Find the line with "Where should I click to: Activate" in the records below. Copy it and every line after it, up to and including the line with "You are a GUI".

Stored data

· · ·

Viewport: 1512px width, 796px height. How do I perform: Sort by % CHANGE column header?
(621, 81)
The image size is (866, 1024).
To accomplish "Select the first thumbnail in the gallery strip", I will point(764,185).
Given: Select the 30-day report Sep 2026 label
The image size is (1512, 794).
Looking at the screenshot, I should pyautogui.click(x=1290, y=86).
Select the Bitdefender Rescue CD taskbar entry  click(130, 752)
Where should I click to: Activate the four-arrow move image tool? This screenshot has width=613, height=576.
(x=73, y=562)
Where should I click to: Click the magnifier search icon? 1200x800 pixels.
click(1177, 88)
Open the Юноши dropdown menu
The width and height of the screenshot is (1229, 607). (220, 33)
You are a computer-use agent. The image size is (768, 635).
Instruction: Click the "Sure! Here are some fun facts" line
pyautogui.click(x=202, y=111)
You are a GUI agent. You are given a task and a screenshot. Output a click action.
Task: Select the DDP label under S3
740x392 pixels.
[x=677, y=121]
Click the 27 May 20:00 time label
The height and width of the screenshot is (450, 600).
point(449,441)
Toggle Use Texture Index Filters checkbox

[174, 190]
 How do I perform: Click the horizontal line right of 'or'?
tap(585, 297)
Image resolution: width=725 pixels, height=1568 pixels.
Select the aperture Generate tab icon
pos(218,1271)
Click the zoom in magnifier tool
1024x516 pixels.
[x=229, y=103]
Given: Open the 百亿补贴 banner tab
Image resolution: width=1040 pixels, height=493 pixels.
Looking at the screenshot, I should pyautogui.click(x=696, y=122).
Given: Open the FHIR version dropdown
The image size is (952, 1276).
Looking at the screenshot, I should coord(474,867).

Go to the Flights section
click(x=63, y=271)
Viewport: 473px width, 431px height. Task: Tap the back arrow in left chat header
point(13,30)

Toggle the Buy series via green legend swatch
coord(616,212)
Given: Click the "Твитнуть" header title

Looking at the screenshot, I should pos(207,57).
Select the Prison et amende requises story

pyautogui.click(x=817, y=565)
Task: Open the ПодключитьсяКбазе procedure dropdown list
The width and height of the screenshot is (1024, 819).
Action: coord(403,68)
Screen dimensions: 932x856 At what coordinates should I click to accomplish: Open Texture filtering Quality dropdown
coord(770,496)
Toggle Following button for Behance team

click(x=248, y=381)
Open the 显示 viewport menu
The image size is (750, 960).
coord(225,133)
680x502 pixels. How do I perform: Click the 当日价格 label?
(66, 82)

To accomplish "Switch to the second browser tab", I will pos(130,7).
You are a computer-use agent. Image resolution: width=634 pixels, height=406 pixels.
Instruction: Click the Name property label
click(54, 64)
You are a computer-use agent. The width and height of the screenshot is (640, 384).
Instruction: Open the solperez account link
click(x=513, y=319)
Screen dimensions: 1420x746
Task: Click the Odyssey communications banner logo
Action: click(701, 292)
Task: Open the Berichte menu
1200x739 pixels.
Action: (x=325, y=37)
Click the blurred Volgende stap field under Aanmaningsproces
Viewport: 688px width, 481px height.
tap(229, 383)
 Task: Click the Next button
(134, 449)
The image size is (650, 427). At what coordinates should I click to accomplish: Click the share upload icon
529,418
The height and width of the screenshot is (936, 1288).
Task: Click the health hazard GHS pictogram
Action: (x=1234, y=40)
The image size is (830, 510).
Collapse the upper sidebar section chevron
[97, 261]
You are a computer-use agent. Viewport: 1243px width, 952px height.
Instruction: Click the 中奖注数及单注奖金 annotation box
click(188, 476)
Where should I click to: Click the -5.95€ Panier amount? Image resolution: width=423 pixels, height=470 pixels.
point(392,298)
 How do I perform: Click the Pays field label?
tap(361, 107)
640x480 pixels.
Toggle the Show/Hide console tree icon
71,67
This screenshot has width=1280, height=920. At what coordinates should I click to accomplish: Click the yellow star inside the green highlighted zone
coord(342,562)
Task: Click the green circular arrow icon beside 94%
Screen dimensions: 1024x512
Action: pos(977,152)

· · ·

Answer for the task:
Where should I click to: Activate the four-arrow move image tool? This screenshot has width=613, height=576.
(x=73, y=562)
Where should I click to: Click the magnifier search icon? 1200x800 pixels.
click(1177, 88)
Open the Юноши dropdown menu
The width and height of the screenshot is (1229, 607). (220, 33)
You are a computer-use agent. The image size is (768, 635).
Instruction: Click the "Sure! Here are some fun facts" line
pyautogui.click(x=202, y=111)
You are a GUI agent. You are given a task and a screenshot. Output a click action.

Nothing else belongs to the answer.